Brano scelto >>
================================
Durante la lotta di Liberazione i cattolici non furono organizzati in una struttura militarmente e politicamente unitaria.
Vi furono certo migliaia di partigiani bianchi, ma mancò l’assetto efficiente che caratterizzò i comunisti, i socialisti e gli azionisti. Ciononostante, tra il 45 e il 48, la Dc divenne il partito non solo maggioritario, ma dominante. Questo tuttavia fu dovuto a due fattori che prescindevano da una forte tradizione partitica. Il primo fu l’immenso prestigio della Chiesa e del suo Papa: prestigio acquisito con la continua, sapiente e imparziale opera di assistenza durante l’occupazione: agli antifascisti, che si rifugiarono in chiese, conventi e altri edifici ecclesiastici; e più in generale alla popolazione, avvilita dai bombardamenti, dalla fame e soprattutto dalla disperazione. Il secondo fu la paura del comunismo, che aggregò alla Dc una serie di gruppi eterogenei, privi di identità politica ma uniti dal timore di un vassallaggio servile ai cosacchi di Stalin. La straordinaria figura De Gasperi, armonizzò questi due fattori, e ne consolidò gli elementi in uno strepitoso, e forse inatteso, trionfo elettorale.
Ma fu un successo effimero. Eliminato De Gasperi, la Dc visse di rendita, e sfruttando il liberismo inoculato dal grande leader scomparso potette presiedere al miracolo economico, che se non diede all’Italia la ricchezza quantomeno la tolse dalla povertà. Con l’andar degli anni, tuttavia, la Dc si limitò alla gestione pigra di un potere consolidato, abbandonò le già scarse motivazioni ideali preoccupandosi dei conflitti interni e delle spartizioni clientelari. Malgrado questa inerzia appena mitigata da qualche bizza fanfaniana, come nel referendum sul divorzio, la sua forza elettorale rimase quasi intatta, come lo rimase quella del Pci, nemmeno scalfita dalle vergognose repressioni sovietiche a Berlino, in Ungheria e in Cecoslovacchia. I due partiti infatti si sostenevano a vicenda, come due carte in un castello: ogni errore o malversazione del governo era attribuita ai democristiani, così alimentando i voti dell’ opposizione comunista; e l’irrobustimento di quest’ultima rafforzava a sua volta i governativi. Il massimo trionfo della Dc, nel 76, fu dovuto al timore del sorpasso: gli intimiditi moderati seguirono il consiglio di Montanelli di turarsi il naso, e votare scudocrociato.
================================
Dati registrati >>
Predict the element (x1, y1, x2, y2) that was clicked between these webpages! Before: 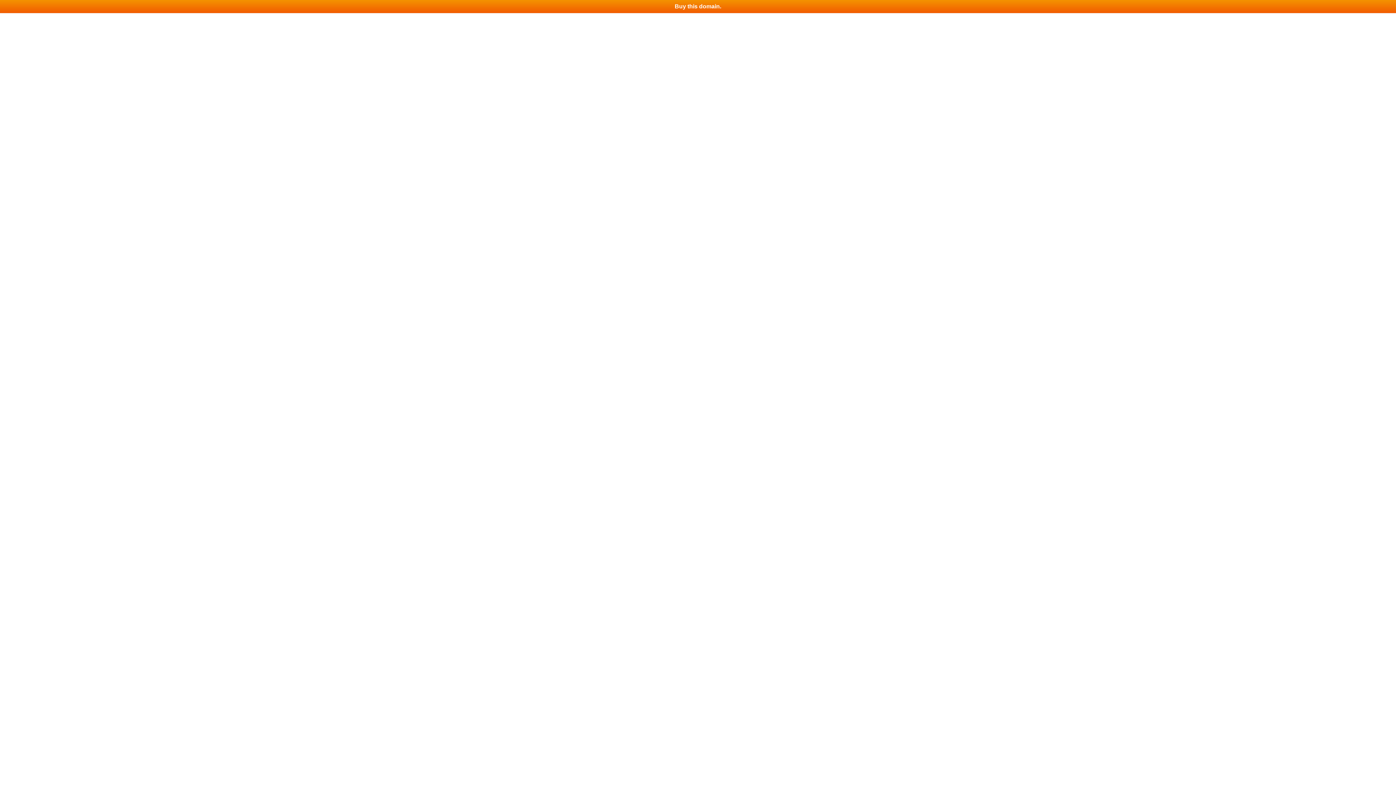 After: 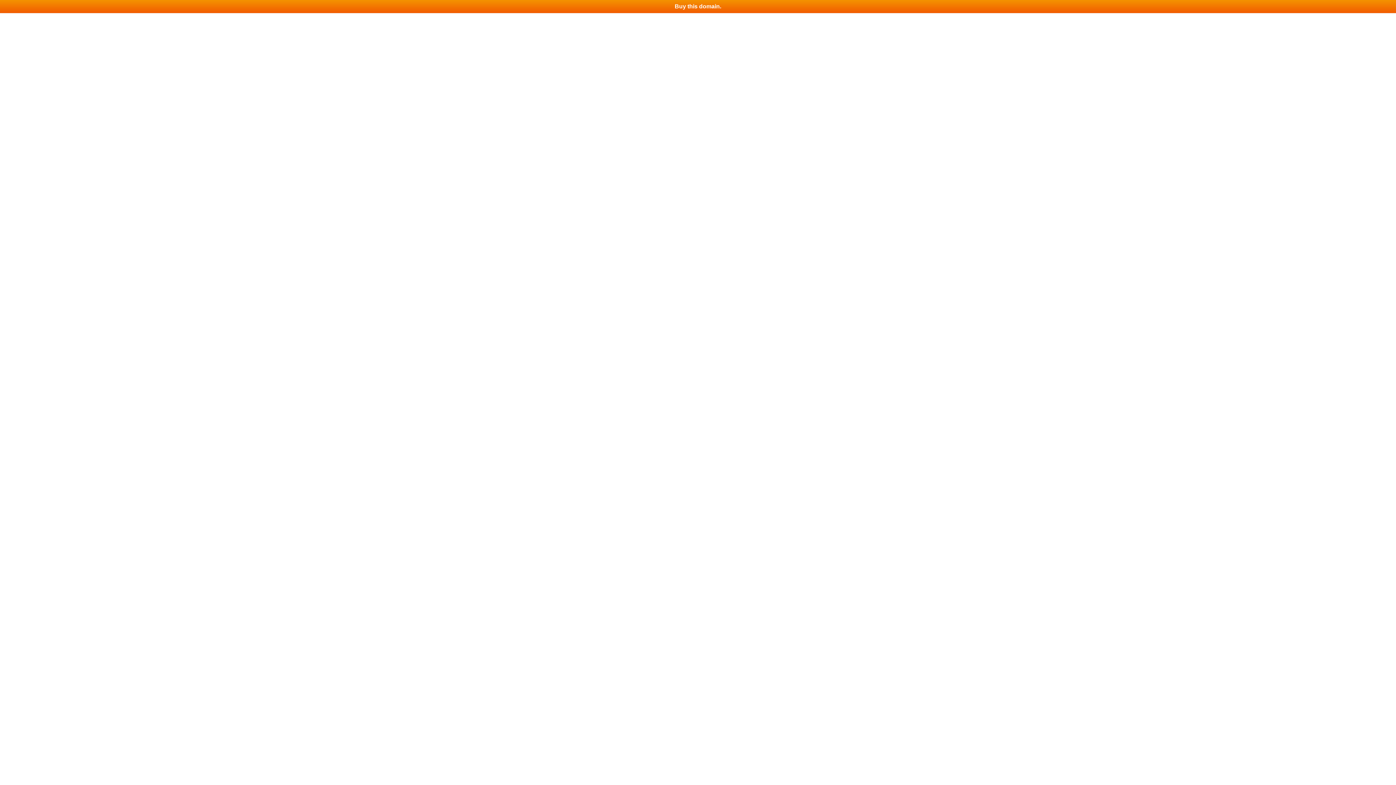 Action: bbox: (0, 0, 1396, 13) label: Buy this domain.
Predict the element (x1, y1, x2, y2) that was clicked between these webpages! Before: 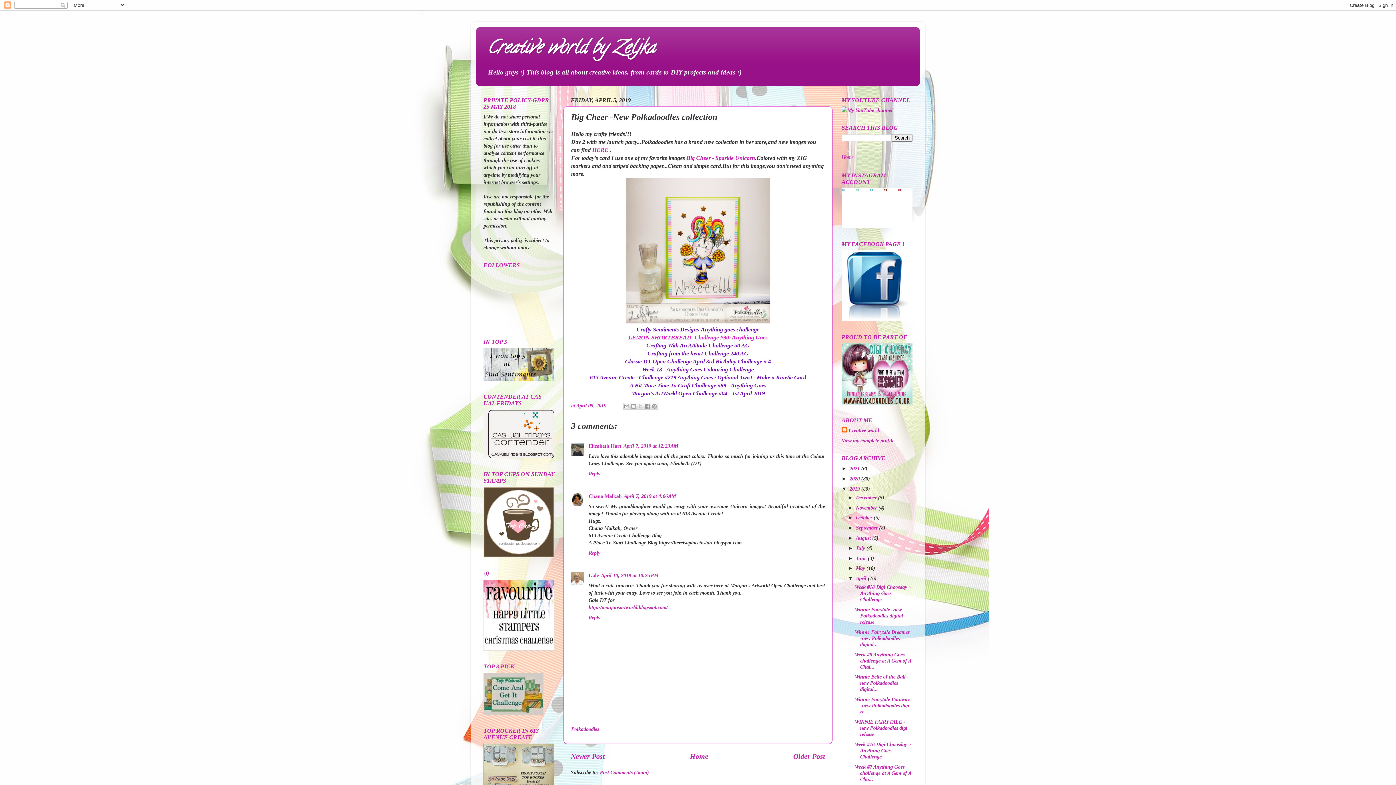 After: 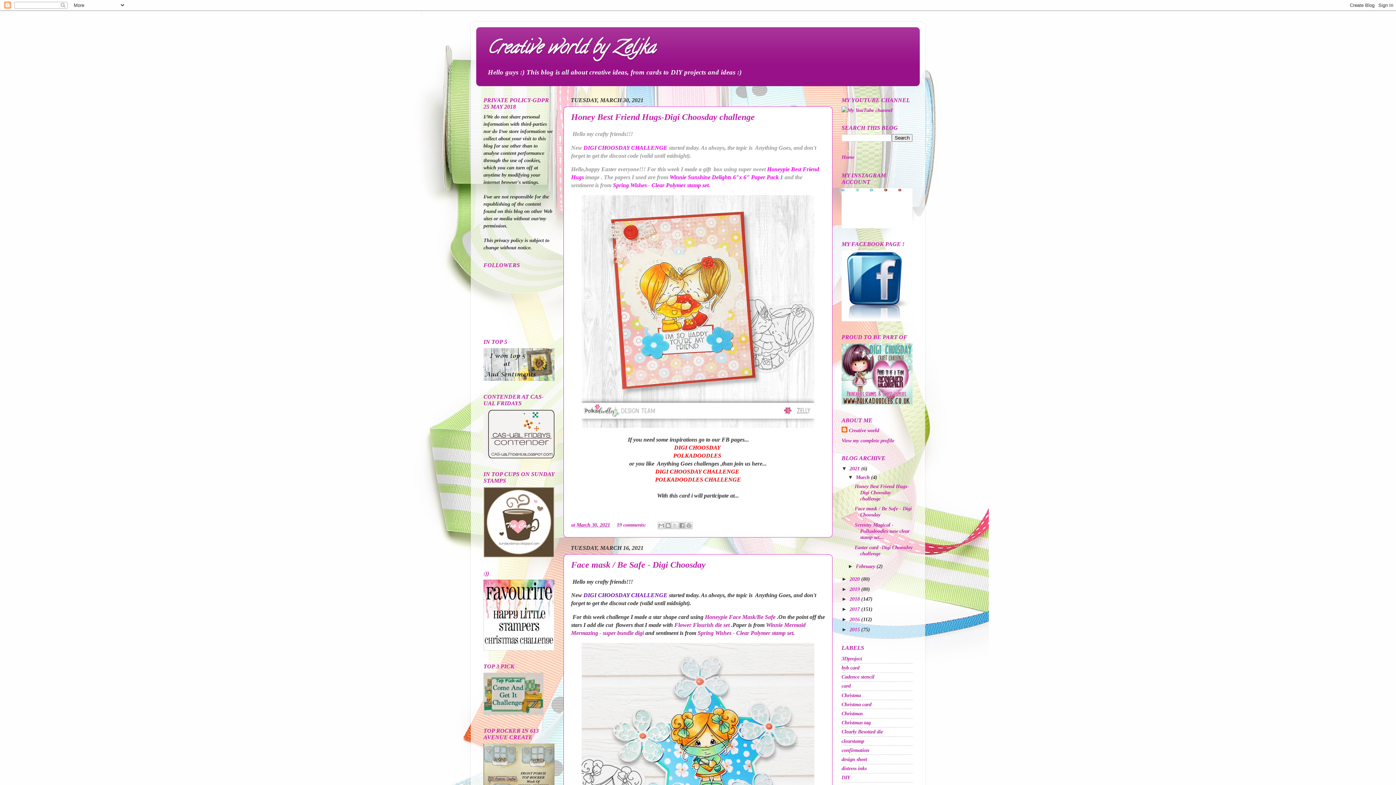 Action: label: Home bbox: (690, 752, 708, 760)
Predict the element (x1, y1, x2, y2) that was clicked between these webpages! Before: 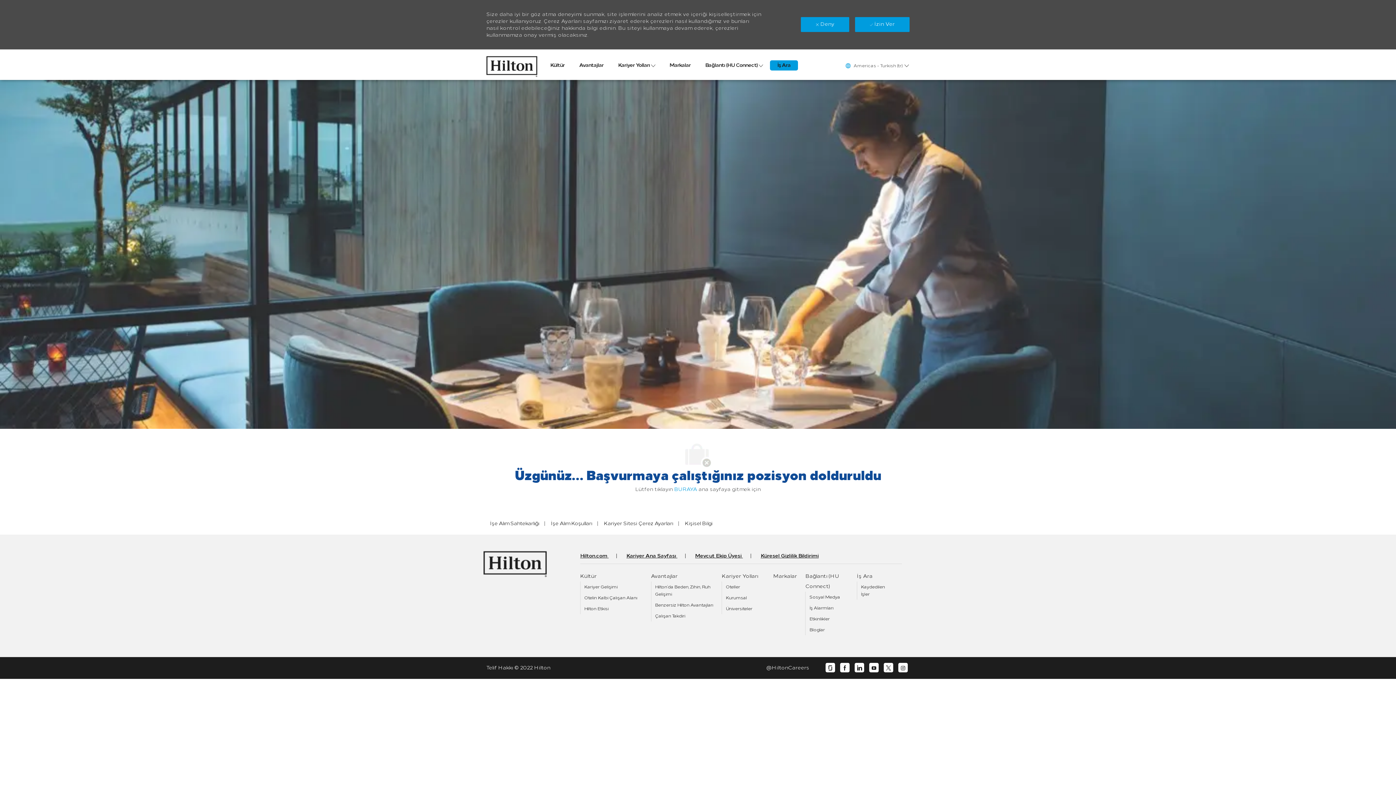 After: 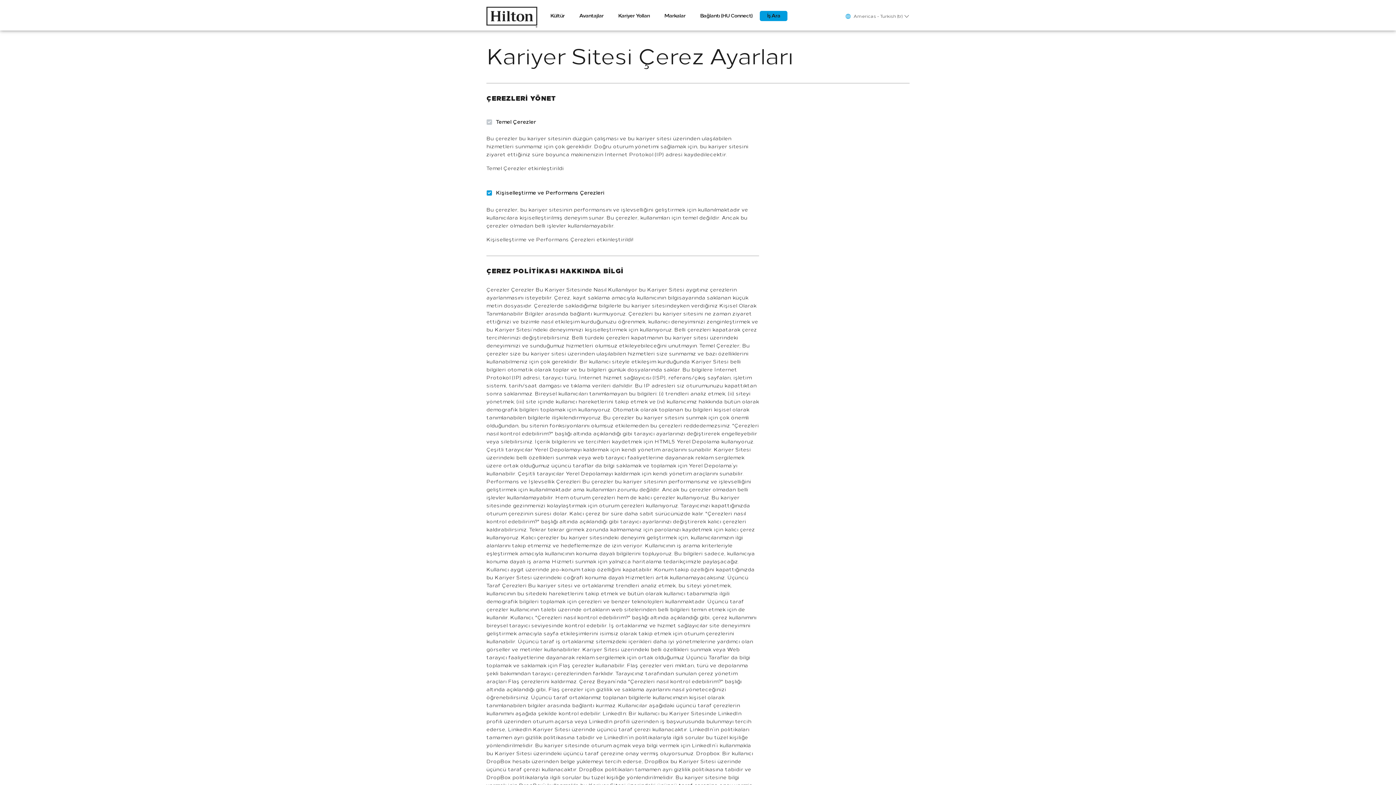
================================
Spiega perché, secondo il brano sulla Dc, tra il 45 e il 48 il partito divenne dominante pur senza una forte tradizione partitica.

Il successo fu dovuto a due fattori. Il primo fu l'immenso prestigio della Chiesa e del Papa, acquisito con l'opera di assistenza svolta durante l'occupazione sia verso gli antifascisti sia verso la popolazione. Il secondo fu la paura del comunismo, che riunì attorno alla Dc gruppi eterogenei privi di identità politica ma uniti dal timore di un vassallaggio servile a Stalin.